Goal of the exercise
Reproduce exactly the stretch of lines running from the line with "The height and width of the screenshot is (1249, 1160)." to the end of the entries below.

%%

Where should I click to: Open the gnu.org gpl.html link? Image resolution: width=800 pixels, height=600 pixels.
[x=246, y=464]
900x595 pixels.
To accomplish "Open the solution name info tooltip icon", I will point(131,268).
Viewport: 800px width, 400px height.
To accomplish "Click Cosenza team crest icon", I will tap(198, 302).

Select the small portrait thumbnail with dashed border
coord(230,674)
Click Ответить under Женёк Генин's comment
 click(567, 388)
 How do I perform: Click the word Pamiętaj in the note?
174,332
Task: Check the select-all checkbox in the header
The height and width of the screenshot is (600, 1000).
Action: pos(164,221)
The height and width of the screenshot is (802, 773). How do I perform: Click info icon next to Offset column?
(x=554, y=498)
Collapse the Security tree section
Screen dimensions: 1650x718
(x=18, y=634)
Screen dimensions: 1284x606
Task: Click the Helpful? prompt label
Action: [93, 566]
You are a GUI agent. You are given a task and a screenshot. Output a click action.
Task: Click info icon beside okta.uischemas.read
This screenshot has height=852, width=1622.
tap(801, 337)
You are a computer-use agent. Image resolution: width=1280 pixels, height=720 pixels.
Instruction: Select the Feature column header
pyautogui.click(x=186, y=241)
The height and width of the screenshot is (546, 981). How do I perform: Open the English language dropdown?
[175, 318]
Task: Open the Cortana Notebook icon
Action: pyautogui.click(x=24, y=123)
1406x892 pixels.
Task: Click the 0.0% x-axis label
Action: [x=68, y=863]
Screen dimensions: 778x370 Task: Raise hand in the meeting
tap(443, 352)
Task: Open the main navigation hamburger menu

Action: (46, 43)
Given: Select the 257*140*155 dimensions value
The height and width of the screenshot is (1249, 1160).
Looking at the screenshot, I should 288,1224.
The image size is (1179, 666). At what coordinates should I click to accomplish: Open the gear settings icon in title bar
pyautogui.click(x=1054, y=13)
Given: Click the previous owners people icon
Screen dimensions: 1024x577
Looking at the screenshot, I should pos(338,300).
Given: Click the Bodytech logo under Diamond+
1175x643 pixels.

%%

Expected answer
The height and width of the screenshot is (1249, 1160).
Looking at the screenshot, I should 288,1224.
The image size is (1179, 666). At what coordinates should I click to accomplish: Open the gear settings icon in title bar
pyautogui.click(x=1054, y=13)
Given: Click the previous owners people icon
Screen dimensions: 1024x577
Looking at the screenshot, I should pos(338,300).
Given: Click the Bodytech logo under Diamond+
1175x643 pixels.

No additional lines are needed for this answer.